This post is the first of a series on writing Agile User Stories and Requirements. This post explains the very basics of what a User Story is. In forthcoming posts, we will explore concepts such as the INVEST mnemonic and Given/When/Then Acceptance Criteria.
Though there are many flavors of Agile, one unifying concept is that of the User Story. The User Story itself is a simple concept, yet like the game of Othello, it takes “a minute to learn… and a lifetime to master”. If you want to be in the business of making great products, then learning to write great User Stories is well worth the effort.
In Agile, User Stories are the primary vehicle that translates new product or feature ideas into actionable work orders that can be prioritized and completed. Most commonly used in software development, the purpose of the User Story is to request a new product feature in simple terms that are understandable to laymen, yet thorough enough for technical execution. The difference between good and bad User Stories can be the difference between launching on time and on budget – or not. However, with strong User Stories, teams can work more efficiently, accurately and transparently than ever.
User Story Examples
The standard User Story format is made up of three parts and usually follows the following script:
As a… (1: type of user), I want… (2: a something new), so that… (3: value is created)
Let’s break that down:
In the first part of the User Story, the writer states the persona of who is speaking. This sets the stage for the person who will complete the work and informs them who will benefit from the work they are doing. Commonly, other details about the state of the user will be stated such as their state of mind or assumptions. For example, imagine, if you will, a Gorilla doing grocery shopping online: “As a hungry Gorilla...”
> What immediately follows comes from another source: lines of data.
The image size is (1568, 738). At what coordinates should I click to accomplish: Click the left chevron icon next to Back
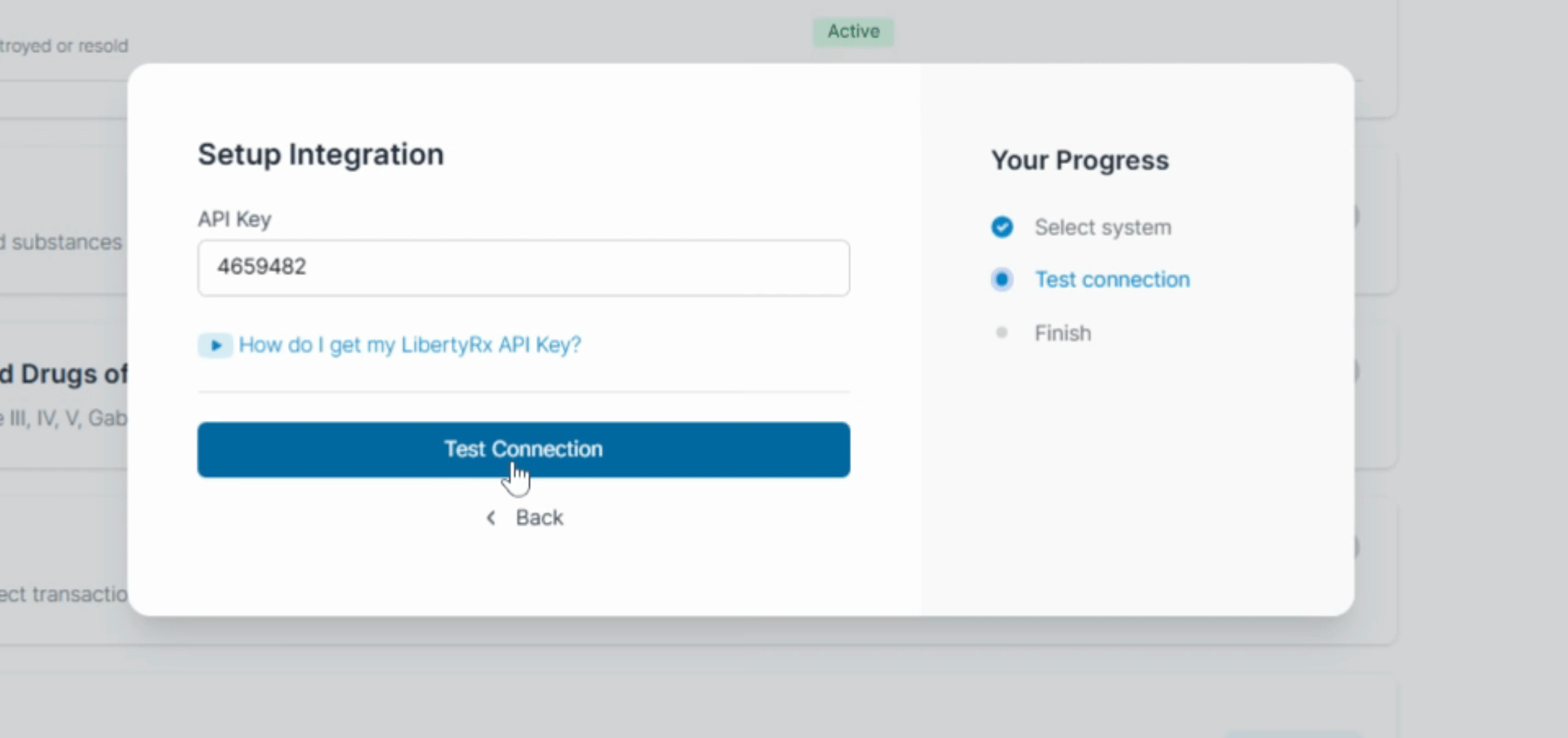(x=491, y=518)
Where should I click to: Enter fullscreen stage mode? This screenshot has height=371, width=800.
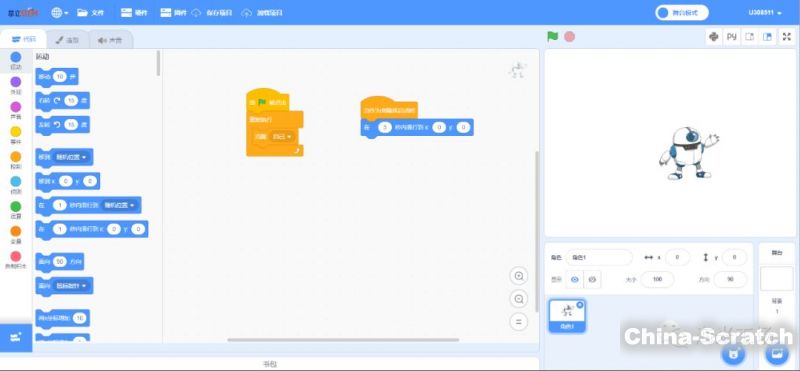click(x=786, y=37)
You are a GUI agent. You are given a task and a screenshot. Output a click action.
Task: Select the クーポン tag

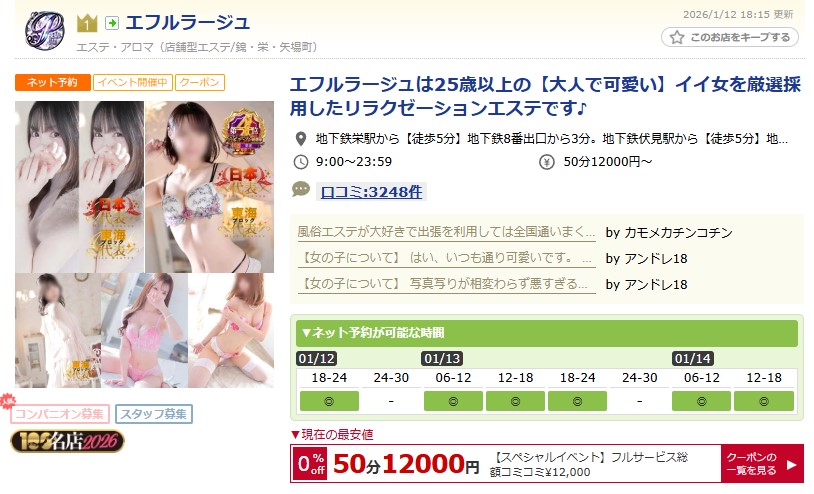200,83
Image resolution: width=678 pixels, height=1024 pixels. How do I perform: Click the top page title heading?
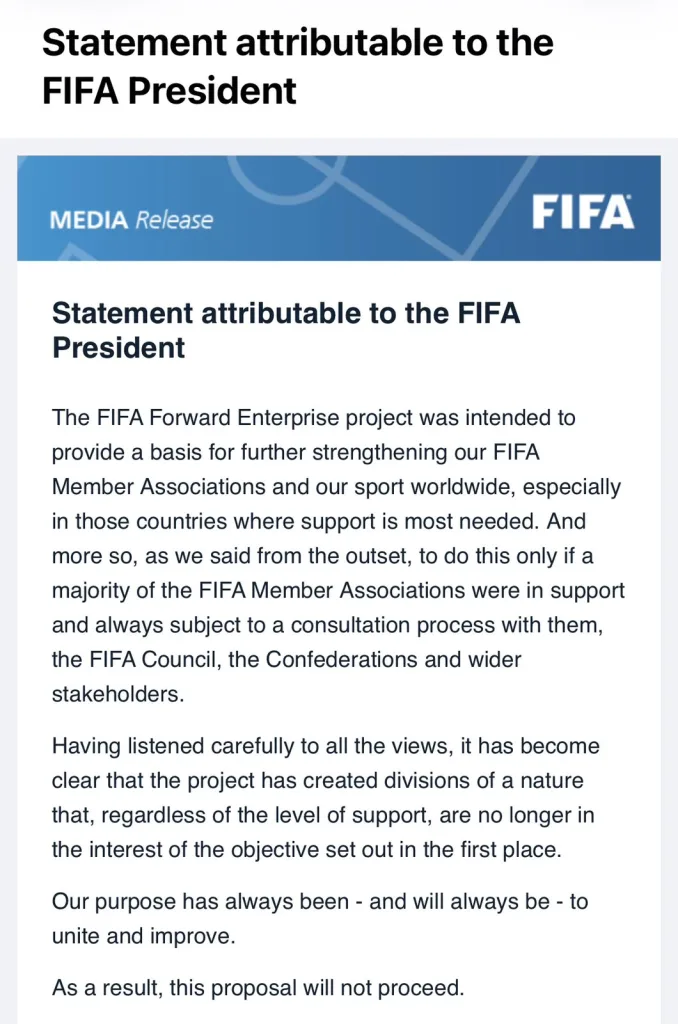tap(298, 66)
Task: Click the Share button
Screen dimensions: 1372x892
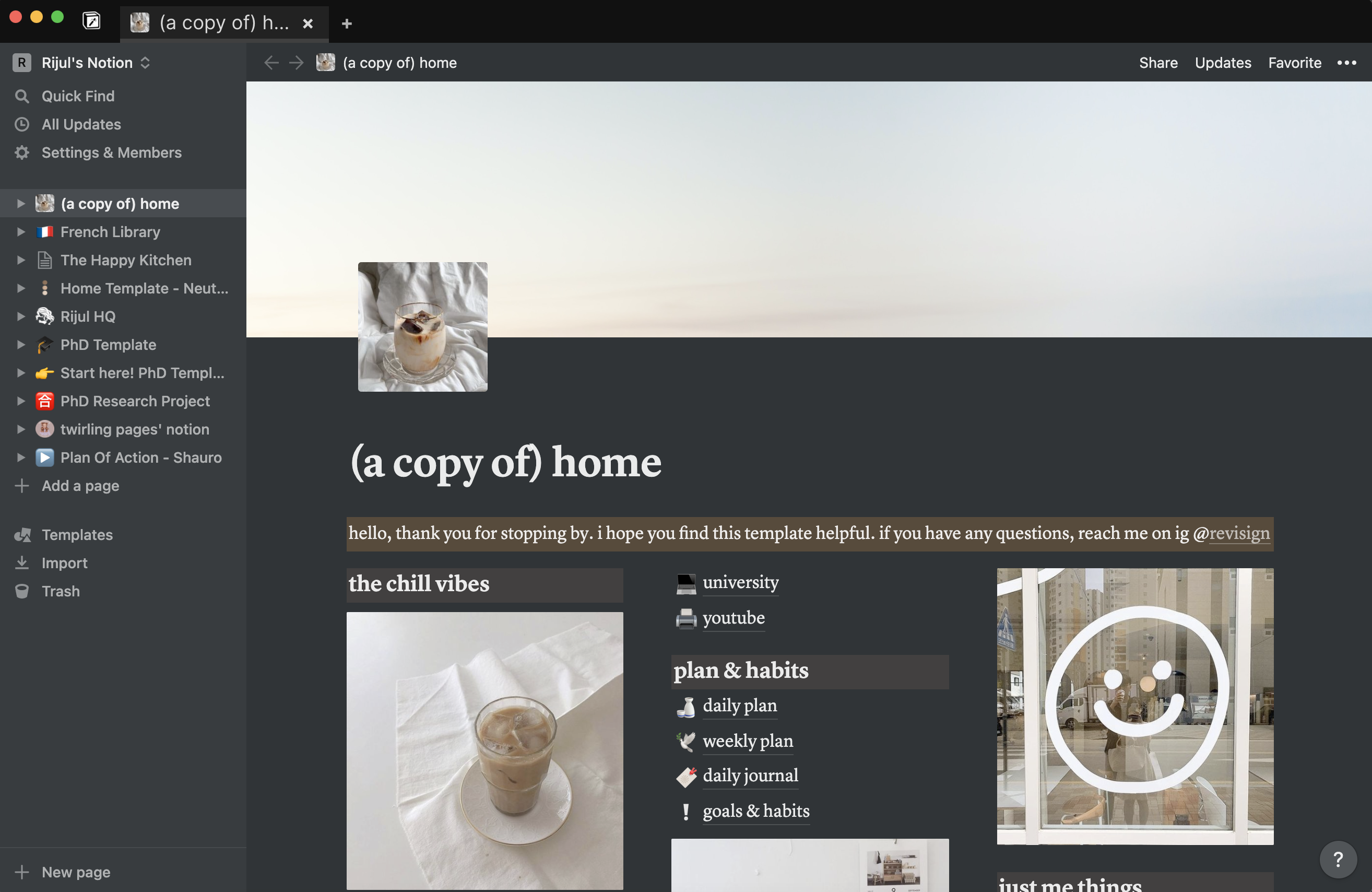Action: [x=1158, y=62]
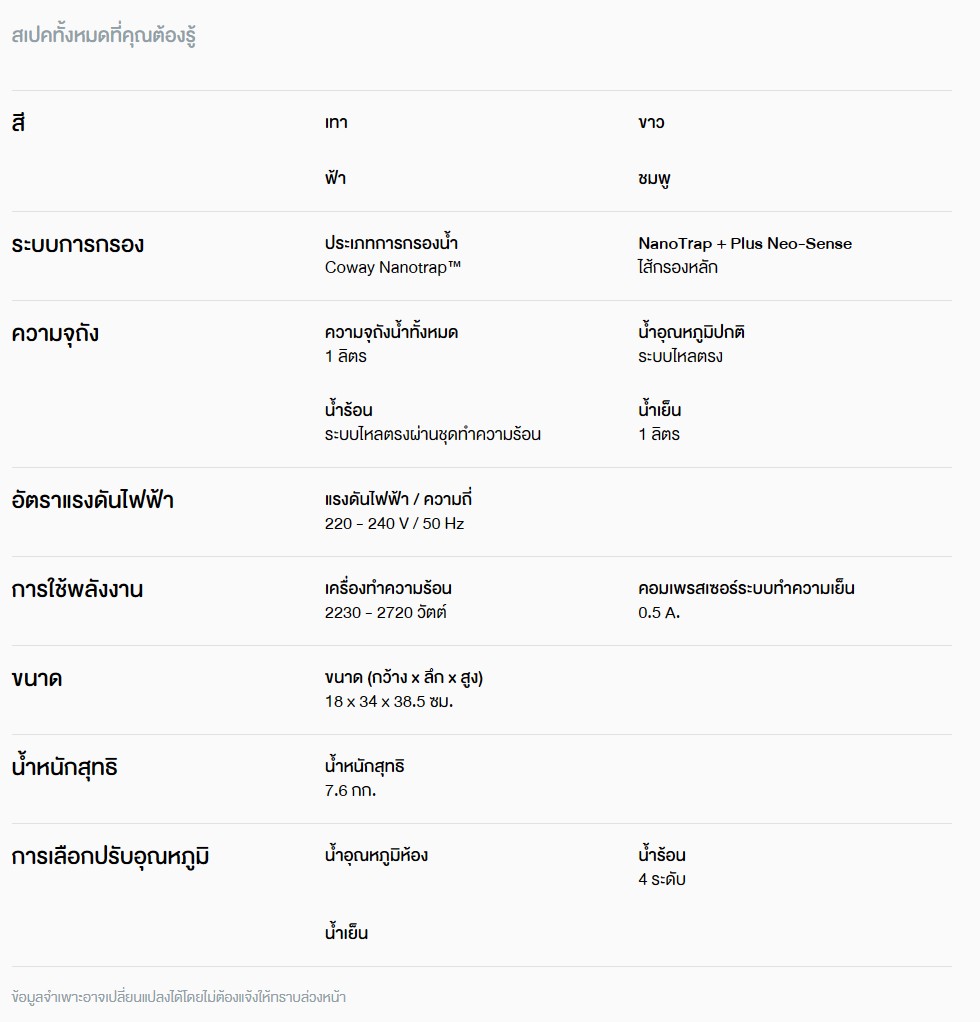The image size is (980, 1022).
Task: Select the 'การใช้พลังงาน' section label
Action: click(x=77, y=589)
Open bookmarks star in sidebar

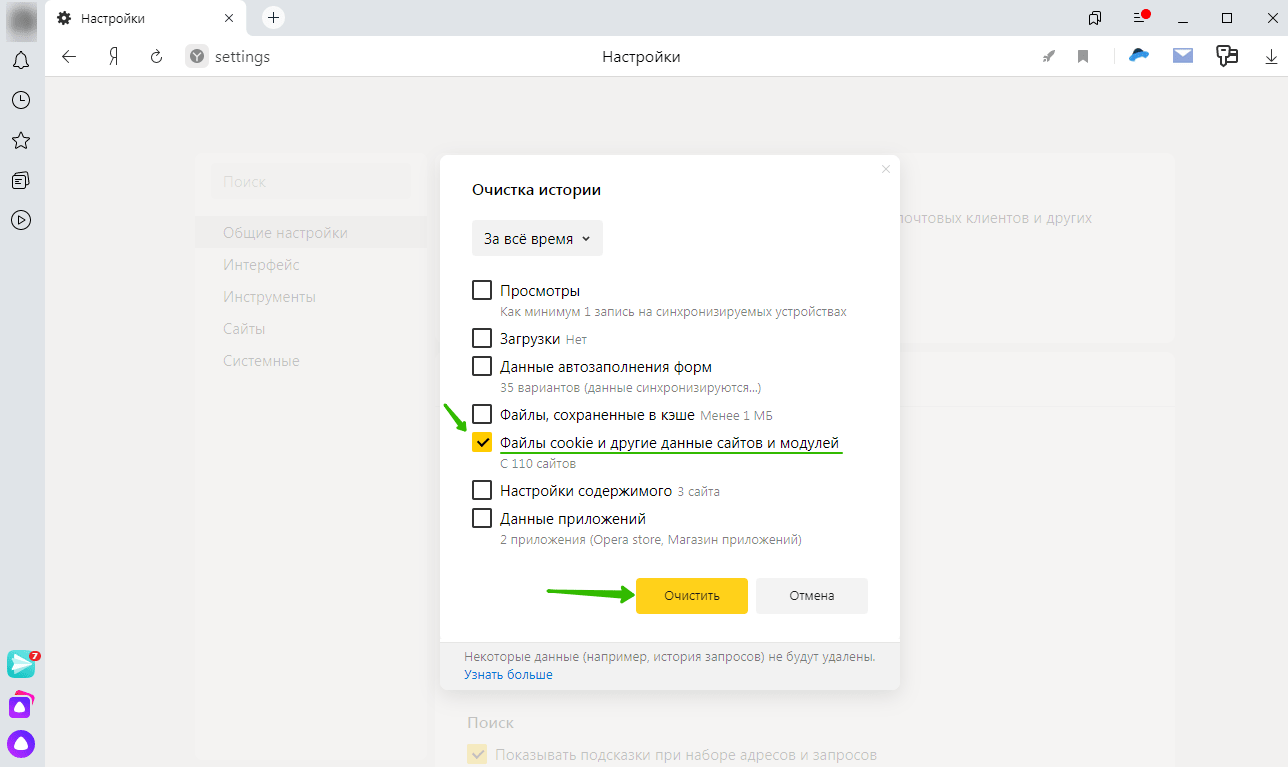click(20, 140)
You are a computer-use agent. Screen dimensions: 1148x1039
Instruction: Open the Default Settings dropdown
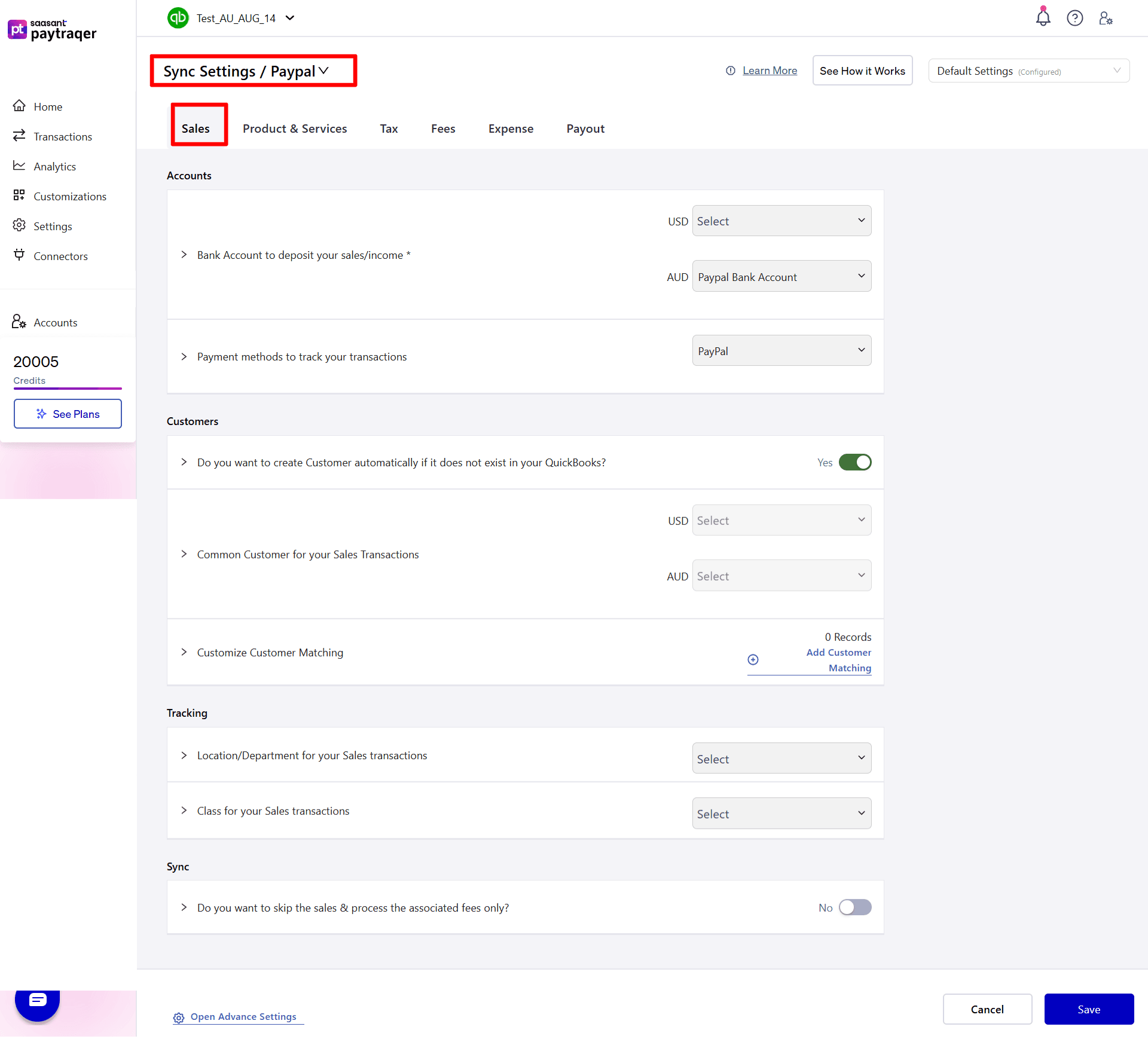click(1028, 71)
In the second part of the User Story, the writer states what the user wants to be able to do. It is usually a new ability of the user, or a new behavior of the system (or combinations of both). It should be an observable instance of “cause and effect”. An example of this could be: “…I want to filter the produce list to only bananas…“
Finally, the “So that…” clause clarifies the end-goal of the writer, it explains what problem is being solved. It is critical that the person who is performing the work understands the motivation behind the work they are doing. By ensuring that the “why” is understood, the writer reduces ambiguity and ensures that the right problem is getting solved. Our example for this clause is: “…so that I quickly and easily find the foods I’m likely to purchase.
All together now:
“As a hungry Gorilla, I want to filter the produce list to only bananas, so that I quickly and easily find the foods I’m likely to purchase.”
Why write User Stories?
Writing user stories seems simple enough, but despite that, old habits or downright laziness can get in the way of such best practices. This can result in Product Owners writing product requirements that are crude, and/or derived from out-dated methods – at their own peril.
By using this standard format, your product requirements will have distinct advantages because your User Stories will be:
- Understandable by all, and thus universally portable.
- Bite-sized and easy to review, prioritize and update.
- Consistently structured, which makes them easier to execute.
- Totally Agile. Totes McGotes Agile.
For these reasons, I strongly encourage not just Product Owners, but anyone requesting a product feature, to learn the User Story format, and to challenge themselves to continually master its nuances. For those at Gorilla Logic, it’s an everyday thing, like shopping for bananas online.